Such imbalance is hardly unusual in California; Los Angeles receives the same amount of rain as Paso Robles, so its millions of inhabitants subsist on water imported from hundreds of miles away. But Paso happens to be blessed with an enormous underground aquifer: Covering 790 square miles, it contains at least 30 million acre-feet (acres of water one foot deep), boasting a natural annual recharge rate of 97,700 acre-feet. Until very recently, the town had never imported water from elsewhere, while residents paid a pittance of what other parts of California do for H2O.
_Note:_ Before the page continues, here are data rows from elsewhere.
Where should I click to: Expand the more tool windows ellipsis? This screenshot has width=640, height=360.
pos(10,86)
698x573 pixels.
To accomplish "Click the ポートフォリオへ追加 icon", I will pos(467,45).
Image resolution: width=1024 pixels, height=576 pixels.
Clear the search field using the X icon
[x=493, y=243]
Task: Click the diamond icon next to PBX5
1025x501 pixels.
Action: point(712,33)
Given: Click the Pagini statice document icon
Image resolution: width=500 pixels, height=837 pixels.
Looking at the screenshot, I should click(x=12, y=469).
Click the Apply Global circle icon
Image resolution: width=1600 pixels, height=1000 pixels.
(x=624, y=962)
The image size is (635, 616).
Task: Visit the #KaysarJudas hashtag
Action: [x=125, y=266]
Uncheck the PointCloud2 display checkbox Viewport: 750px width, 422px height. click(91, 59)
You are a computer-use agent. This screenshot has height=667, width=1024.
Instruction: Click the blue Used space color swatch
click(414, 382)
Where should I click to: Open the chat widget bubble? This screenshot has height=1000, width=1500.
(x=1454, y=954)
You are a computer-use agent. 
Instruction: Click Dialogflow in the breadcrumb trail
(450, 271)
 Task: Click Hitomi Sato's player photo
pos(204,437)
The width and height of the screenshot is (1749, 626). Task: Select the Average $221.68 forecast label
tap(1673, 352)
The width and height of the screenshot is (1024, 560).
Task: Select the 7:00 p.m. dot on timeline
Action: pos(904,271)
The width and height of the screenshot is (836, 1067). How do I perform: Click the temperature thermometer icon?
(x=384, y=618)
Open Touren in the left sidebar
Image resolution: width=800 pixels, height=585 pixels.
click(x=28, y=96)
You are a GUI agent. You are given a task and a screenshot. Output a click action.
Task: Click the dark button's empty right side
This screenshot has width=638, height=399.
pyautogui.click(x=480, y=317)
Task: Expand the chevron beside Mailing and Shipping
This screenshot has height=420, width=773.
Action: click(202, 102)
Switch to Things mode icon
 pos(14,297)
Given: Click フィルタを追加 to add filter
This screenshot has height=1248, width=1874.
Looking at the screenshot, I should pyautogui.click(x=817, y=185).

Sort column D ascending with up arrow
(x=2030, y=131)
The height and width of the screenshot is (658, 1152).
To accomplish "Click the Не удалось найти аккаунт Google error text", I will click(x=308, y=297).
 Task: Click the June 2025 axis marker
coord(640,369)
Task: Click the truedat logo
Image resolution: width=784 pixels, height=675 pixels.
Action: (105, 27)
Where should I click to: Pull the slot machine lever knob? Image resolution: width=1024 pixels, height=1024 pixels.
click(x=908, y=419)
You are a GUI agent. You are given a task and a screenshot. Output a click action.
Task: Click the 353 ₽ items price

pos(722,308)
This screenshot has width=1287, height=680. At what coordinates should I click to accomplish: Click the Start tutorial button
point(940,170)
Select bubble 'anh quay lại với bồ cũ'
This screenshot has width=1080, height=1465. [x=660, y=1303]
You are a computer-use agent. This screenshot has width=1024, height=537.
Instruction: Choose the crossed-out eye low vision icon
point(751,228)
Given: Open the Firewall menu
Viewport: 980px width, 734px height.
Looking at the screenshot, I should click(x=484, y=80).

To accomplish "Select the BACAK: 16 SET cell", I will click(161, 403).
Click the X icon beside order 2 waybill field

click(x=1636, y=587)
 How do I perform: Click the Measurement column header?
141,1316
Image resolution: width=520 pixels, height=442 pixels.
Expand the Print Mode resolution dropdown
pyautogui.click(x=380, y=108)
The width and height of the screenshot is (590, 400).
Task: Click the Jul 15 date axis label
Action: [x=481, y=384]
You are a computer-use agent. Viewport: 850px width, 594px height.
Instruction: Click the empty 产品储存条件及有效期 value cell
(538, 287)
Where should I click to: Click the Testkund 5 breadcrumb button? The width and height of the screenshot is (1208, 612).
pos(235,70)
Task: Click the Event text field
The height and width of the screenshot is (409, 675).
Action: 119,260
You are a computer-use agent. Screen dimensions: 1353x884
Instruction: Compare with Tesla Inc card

In 1979, Paso’s subterranean supply was thought sufficient to last 250 years. Over the past 15, however, the water table has dropped an average of 75 feet—and last summer, after a rainy season amounting to only 4.67 inches, residential wells—most between 200 and 300 feet deep—started drying up. Many rural homes had to pay for water to be trucked in while confronting the prospect of drilling deeper at costs upward of $25,000. Those who considered selling and moving were faced with plunging property values, rendering them economically—and ironically—underwater.

Since two-thirds of Paso Robles’ water is used for agriculture, and grapes are the biggest crop (even though they’re acknowledged to use less water than almost any other irrigated product, with an average rate of one acre-foot per acre), the mushrooming wine industry has caught a considerable amount of the flak. “In the last two years, there have been record production numbers over the basin,” says Sue Harvey, president of North County Watch, a nonprofit devoted to sustainable development. “The only way that can happen is with much more water than an acre-foot. It might be driving the desperate situation of wells going dry near vineyards.”

Gary Eberle has his own view of that opinion. “It’s bogus,” he says. “During the droughts of the seventies, we had wells failing all over. We just didn’t have people crying about it, because they knew what was going on. There’s a huge amount of water [underneath Paso Robles], but it’s not at 250 feet. It’s at 1,000 feet.”

Eberle might reasonably be referred to as the padrone of Paso Robles vino. He first came here in the early 1970s as a U.C. Davis graduate student, helping his legendary advisor Harold Olmo do soil analyses. After getting his PhD, Eberle signed on with Estrella River, a winery that (along with Hoffman Mountain Ranch, on the site of present-day Adelaida Cellars) first put Paso on the wine map. Among its distinctions was the fact that it was the first in the U.S. to plant syrah.

“During the droughts of the Seventies, we had wells failing all over – we just didn’t have people crying about it, because they knew what was going on. There’s a huge amount of water [underneath Paso Robles], but it’s not at 250 feet. It’s at 1,000 feet.”

“Grapes saved Paso Robles,” Eberle confirms. “When I came here in 1973, a third of the businesses were boarded up. The cattlemen and grain elevators were struggling to survive because they couldn’t compete with Kansas and Nebraska, and the San Joaquin Valley took the nut crops away because here they had to be harvested by hand on hillsides. The three main irrigated crops were alfalfa, sugar beets and pasture; there were five or six hundred acres of grapes, and I put in another seven hundred. Everybody was using overhead sprinklers, but even then, grapes were using the least amount of water at three acre-feet per acre.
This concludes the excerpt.